Latest news: 7 December 2017.
The 45 and Up Study is set to provide data for a new study into the experiences of 70,000 cancer survivors, that has been hailed by Cancer Council Australia as a landmark event in understanding cancer outcomes and guiding improvements in care and support.
Federal Health Minister Greg Hunt this week announced the $1.16 million cancer research grant for the Australian National University study, to be led by Professor Emily Banks from the ANU National Centre for Epidemiology and Population Health.
The grant is part of $640 million in new NHMRC grants to support health and medical research, including $109 million allocated for research projects into better cancer detection, treatments, care and cures.
A patient-centred approach using big data
Professor Banks, who is also Scientific Director of the 45 and Up Study, said the project would draw on data from Study to track the experiences of more than 70,000 cancer survivors, in comparison with 190,000 people without cancer, to analyse the physical, mental, social and economic impacts of cancer – and how these vary between socioeconomic groups and people with different cancer types.
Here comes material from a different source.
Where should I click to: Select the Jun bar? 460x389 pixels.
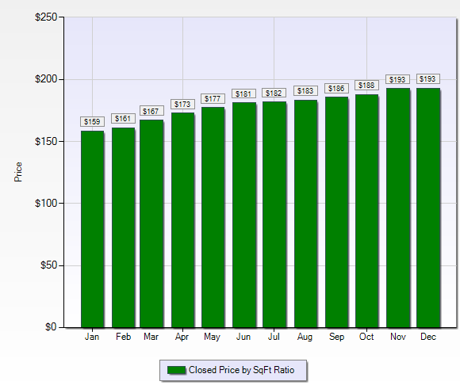click(x=244, y=215)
The 45 and Up Study is Australia’s largest cohort study, following the health of more than 250,000 NSW men and women aged over 45 years, to enable researchers to answer questions about our ageing population.
Professor Banks said that while Australia had extensive data on cancer incidence, mortality and overall survival, there was limited data on the survivor experience, particularly in a patient-centred context.
“Big data have transformed cancer prevention, screening and management,” she said. “This funding will support a world first – researchers working with cancer survivors to apply big data to the outcomes that matter most for the many millions of people living with cancer.”
CEO of Cancer Council Australia, Professor Sanchia Aranda said we need to know a lot more about the cancer experience to inform improved support for survivors.
“This study is a landmark in researching patient-centred outcomes. We congratulate our long-term collaborator, Professor Banks, and also Minister Hunt for highlighting this type of research and its importance.”